Exercise directions ▸ Omit all pictures. Reproduce exactly the lines from the first line of the records below through the line with "Task: Click the bitgetresearch avatar icon".

++++++++++

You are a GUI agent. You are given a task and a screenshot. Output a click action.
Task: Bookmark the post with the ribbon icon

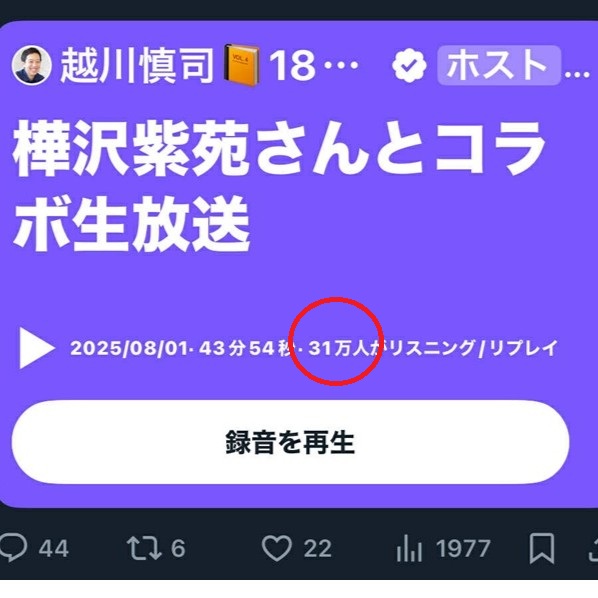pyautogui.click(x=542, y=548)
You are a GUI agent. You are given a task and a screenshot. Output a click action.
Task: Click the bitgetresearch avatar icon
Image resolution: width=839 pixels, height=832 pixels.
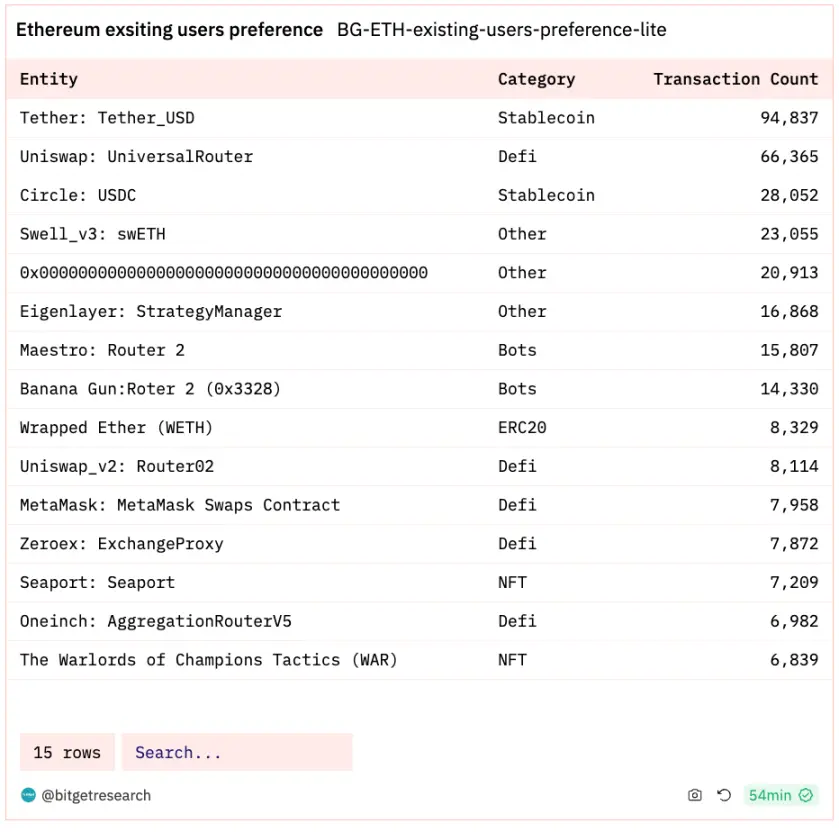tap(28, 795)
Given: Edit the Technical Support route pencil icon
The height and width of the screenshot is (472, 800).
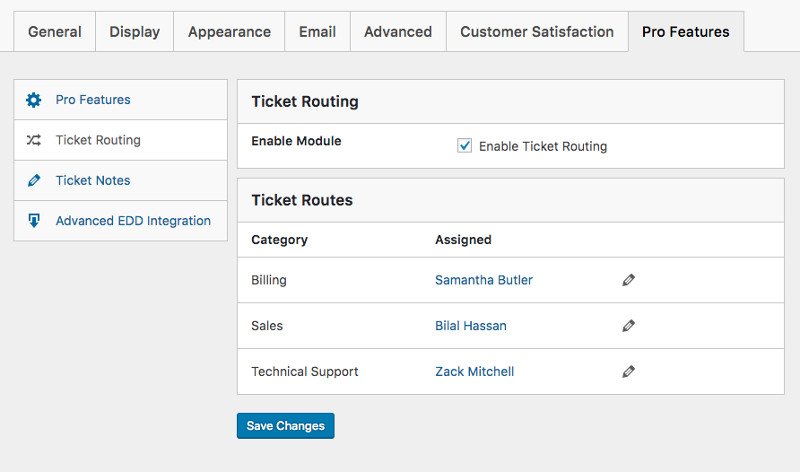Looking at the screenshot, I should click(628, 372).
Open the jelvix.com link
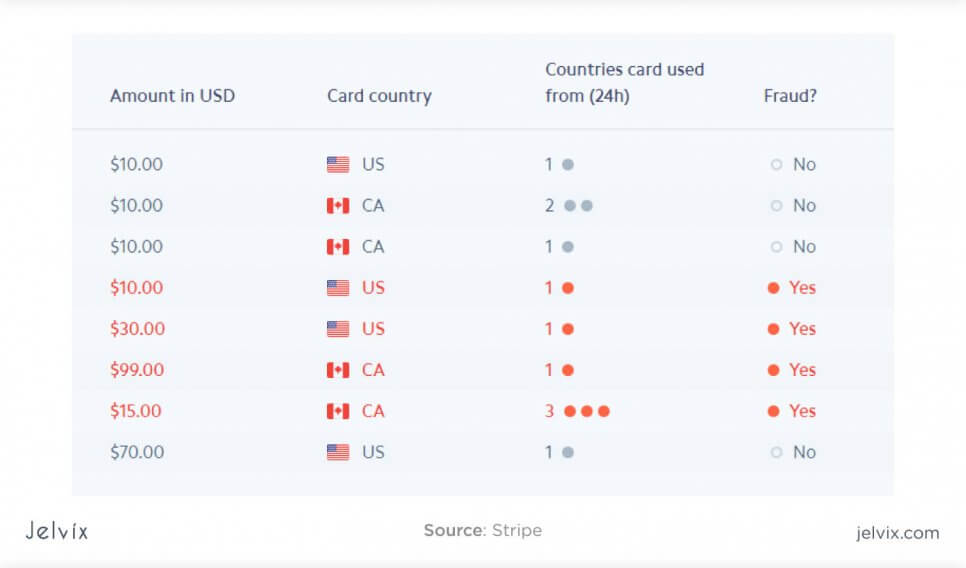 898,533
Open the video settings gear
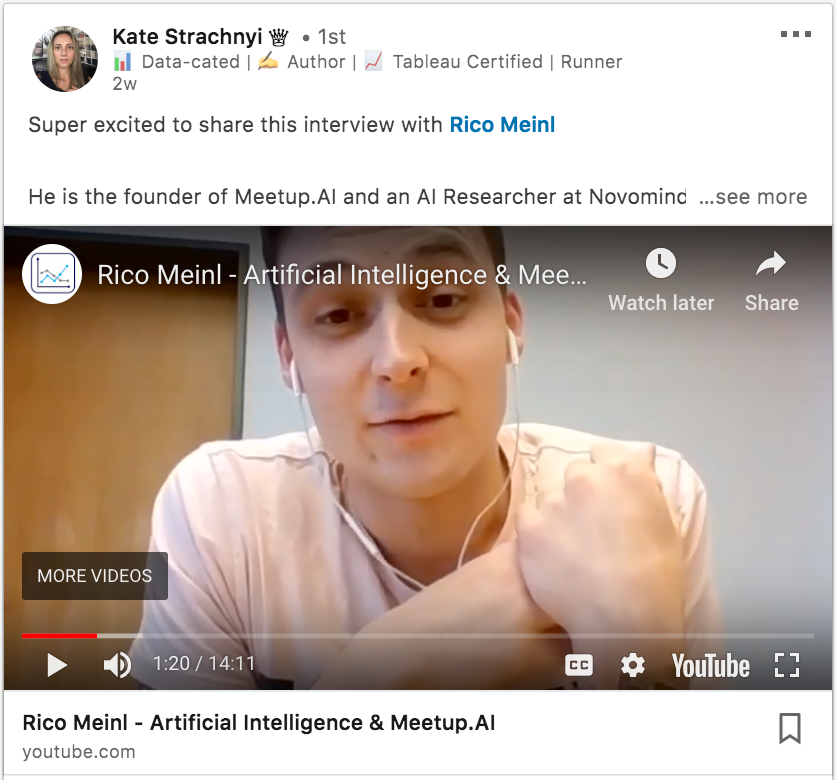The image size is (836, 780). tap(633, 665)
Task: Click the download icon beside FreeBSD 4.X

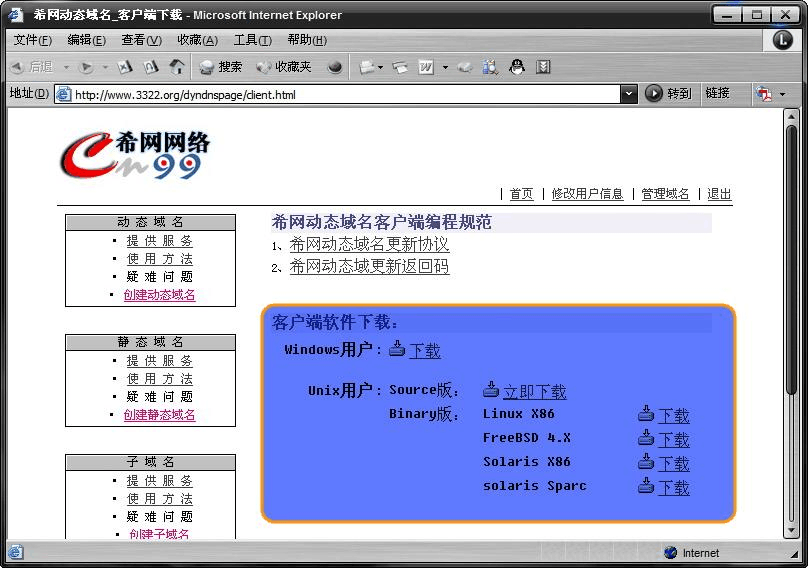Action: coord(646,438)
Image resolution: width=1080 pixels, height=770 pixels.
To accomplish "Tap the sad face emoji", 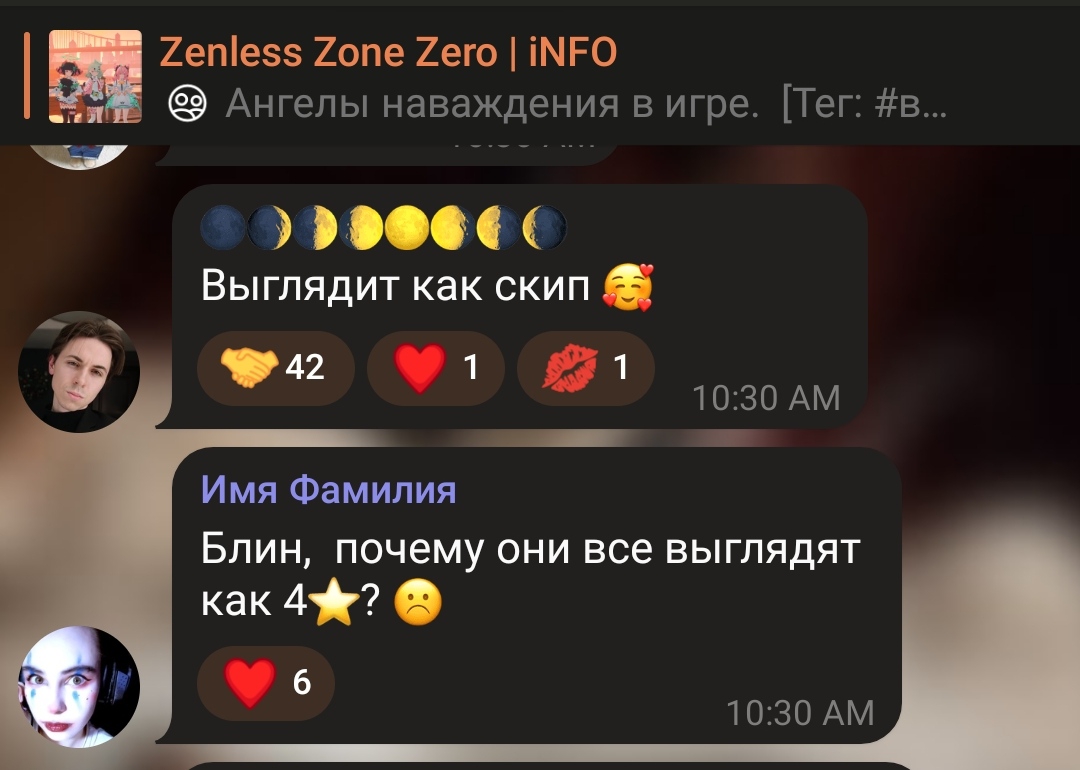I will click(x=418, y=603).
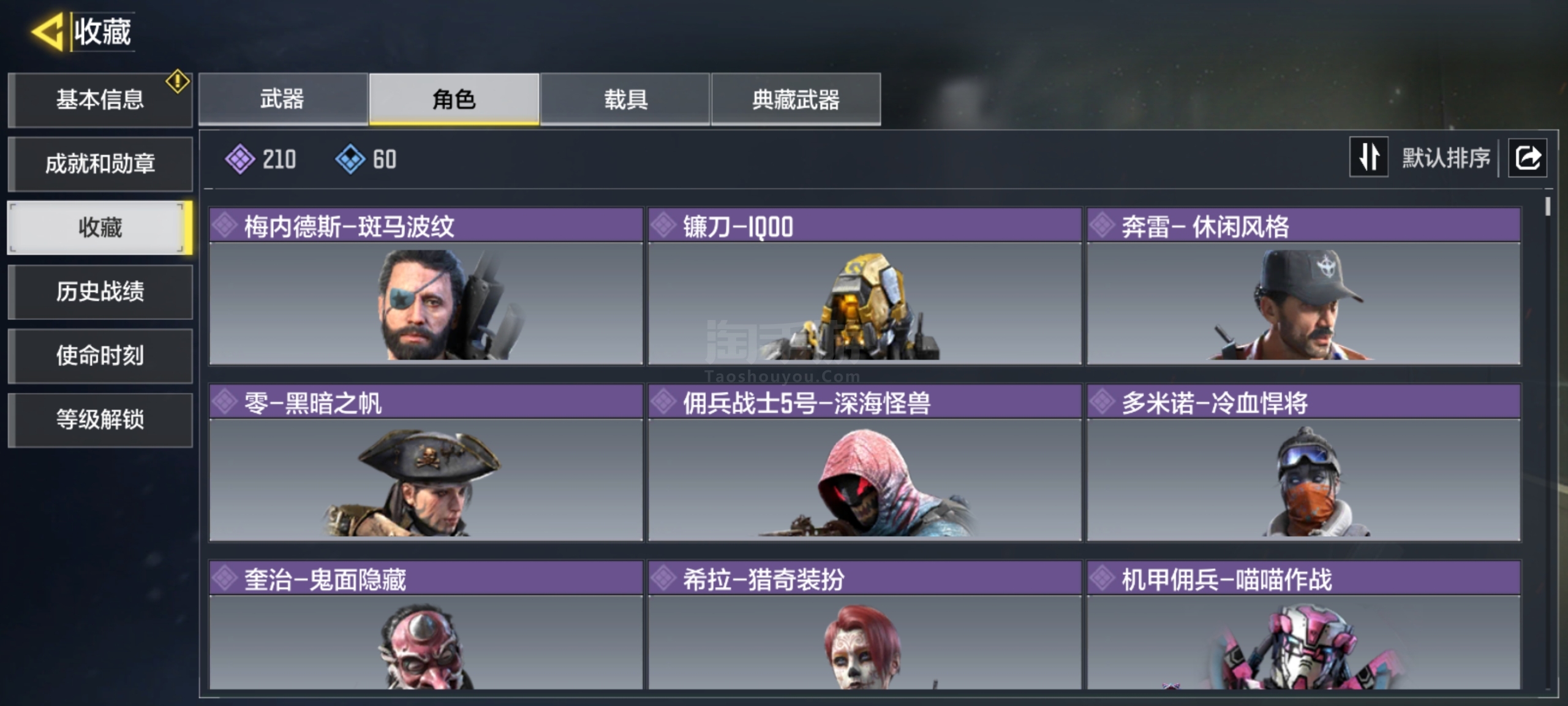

++++++++++

Reply ▸
You are a GUI agent. You are given a task and a screenshot. Output a click action.
Task: Bookmark the post with the ribbon icon

pyautogui.click(x=542, y=548)
You are a GUI agent. You are given a task and a screenshot. Output a click action.
Task: Click the bitgetresearch avatar icon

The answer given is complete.